→ PROBLEM REQUIREMENTS:
Reproduce the data exactly; no word may be added or dropped.

→ DATA FOR REVIEW:

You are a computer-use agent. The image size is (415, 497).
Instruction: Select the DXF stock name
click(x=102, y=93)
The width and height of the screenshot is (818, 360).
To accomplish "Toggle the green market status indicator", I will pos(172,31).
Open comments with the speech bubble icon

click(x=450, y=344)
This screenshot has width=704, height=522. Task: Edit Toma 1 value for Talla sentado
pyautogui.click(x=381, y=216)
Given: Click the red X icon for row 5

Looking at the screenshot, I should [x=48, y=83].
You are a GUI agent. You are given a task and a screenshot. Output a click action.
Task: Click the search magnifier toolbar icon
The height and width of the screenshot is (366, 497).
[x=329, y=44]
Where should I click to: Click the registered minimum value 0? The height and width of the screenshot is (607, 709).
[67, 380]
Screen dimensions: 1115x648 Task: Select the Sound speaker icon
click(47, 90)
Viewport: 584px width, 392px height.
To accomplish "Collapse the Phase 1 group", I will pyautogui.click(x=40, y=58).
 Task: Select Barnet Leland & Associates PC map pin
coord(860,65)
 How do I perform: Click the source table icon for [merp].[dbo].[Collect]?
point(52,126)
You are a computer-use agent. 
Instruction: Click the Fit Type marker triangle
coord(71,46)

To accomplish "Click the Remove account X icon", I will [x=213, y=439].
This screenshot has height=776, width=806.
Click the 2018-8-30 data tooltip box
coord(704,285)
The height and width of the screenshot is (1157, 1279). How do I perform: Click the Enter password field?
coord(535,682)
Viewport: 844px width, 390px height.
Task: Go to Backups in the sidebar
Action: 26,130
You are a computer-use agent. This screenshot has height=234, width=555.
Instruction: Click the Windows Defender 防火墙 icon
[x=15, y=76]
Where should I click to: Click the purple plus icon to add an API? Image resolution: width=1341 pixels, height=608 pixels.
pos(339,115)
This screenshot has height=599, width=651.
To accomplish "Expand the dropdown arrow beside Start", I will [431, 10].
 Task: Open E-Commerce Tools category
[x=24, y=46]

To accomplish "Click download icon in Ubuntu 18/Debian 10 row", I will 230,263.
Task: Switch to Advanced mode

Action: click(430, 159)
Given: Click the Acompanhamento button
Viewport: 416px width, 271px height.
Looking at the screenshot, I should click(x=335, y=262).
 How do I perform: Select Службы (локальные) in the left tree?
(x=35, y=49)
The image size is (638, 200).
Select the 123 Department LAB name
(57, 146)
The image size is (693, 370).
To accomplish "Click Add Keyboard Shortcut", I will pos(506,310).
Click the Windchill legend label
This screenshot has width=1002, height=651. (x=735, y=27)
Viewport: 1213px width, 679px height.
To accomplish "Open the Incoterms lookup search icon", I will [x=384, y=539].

→ RESPONSE FOR THIS EXERCISE:
You are a computer-use agent. The image size is (415, 497).
Instruction: Select the DXF stock name
click(x=102, y=93)
The width and height of the screenshot is (818, 360).
To accomplish "Toggle the green market status indicator", I will pos(172,31).
Open comments with the speech bubble icon

click(x=450, y=344)
This screenshot has width=704, height=522. Task: Edit Toma 1 value for Talla sentado
pyautogui.click(x=381, y=216)
Given: Click the red X icon for row 5

Looking at the screenshot, I should [x=48, y=83].
You are a GUI agent. You are given a task and a screenshot. Output a click action.
Task: Click the search magnifier toolbar icon
The height and width of the screenshot is (366, 497).
[x=329, y=44]
Where should I click to: Click the registered minimum value 0? The height and width of the screenshot is (607, 709).
[67, 380]
Screen dimensions: 1115x648 Task: Select the Sound speaker icon
click(47, 90)
Viewport: 584px width, 392px height.
To accomplish "Collapse the Phase 1 group", I will pyautogui.click(x=40, y=58).
 Task: Select Barnet Leland & Associates PC map pin
coord(860,65)
 How do I perform: Click the source table icon for [merp].[dbo].[Collect]?
point(52,126)
You are a computer-use agent. 
Instruction: Click the Fit Type marker triangle
coord(71,46)

To accomplish "Click the Remove account X icon", I will [x=213, y=439].
This screenshot has height=776, width=806.
Click the 2018-8-30 data tooltip box
coord(704,285)
The height and width of the screenshot is (1157, 1279). How do I perform: Click the Enter password field?
coord(535,682)
Viewport: 844px width, 390px height.
Task: Go to Backups in the sidebar
Action: 26,130
You are a computer-use agent. This screenshot has height=234, width=555.
Instruction: Click the Windows Defender 防火墙 icon
[x=15, y=76]
Where should I click to: Click the purple plus icon to add an API? Image resolution: width=1341 pixels, height=608 pixels.
pos(339,115)
This screenshot has height=599, width=651.
To accomplish "Expand the dropdown arrow beside Start", I will [431, 10].
 Task: Open E-Commerce Tools category
[x=24, y=46]

To accomplish "Click download icon in Ubuntu 18/Debian 10 row", I will 230,263.
Task: Switch to Advanced mode

Action: click(430, 159)
Given: Click the Acompanhamento button
Viewport: 416px width, 271px height.
Looking at the screenshot, I should click(x=335, y=262).
 How do I perform: Select Службы (локальные) in the left tree?
(x=35, y=49)
The image size is (638, 200).
Select the 123 Department LAB name
(57, 146)
The image size is (693, 370).
To accomplish "Click Add Keyboard Shortcut", I will pos(506,310).
Click the Windchill legend label
This screenshot has width=1002, height=651. (x=735, y=27)
Viewport: 1213px width, 679px height.
To accomplish "Open the Incoterms lookup search icon", I will [x=384, y=539].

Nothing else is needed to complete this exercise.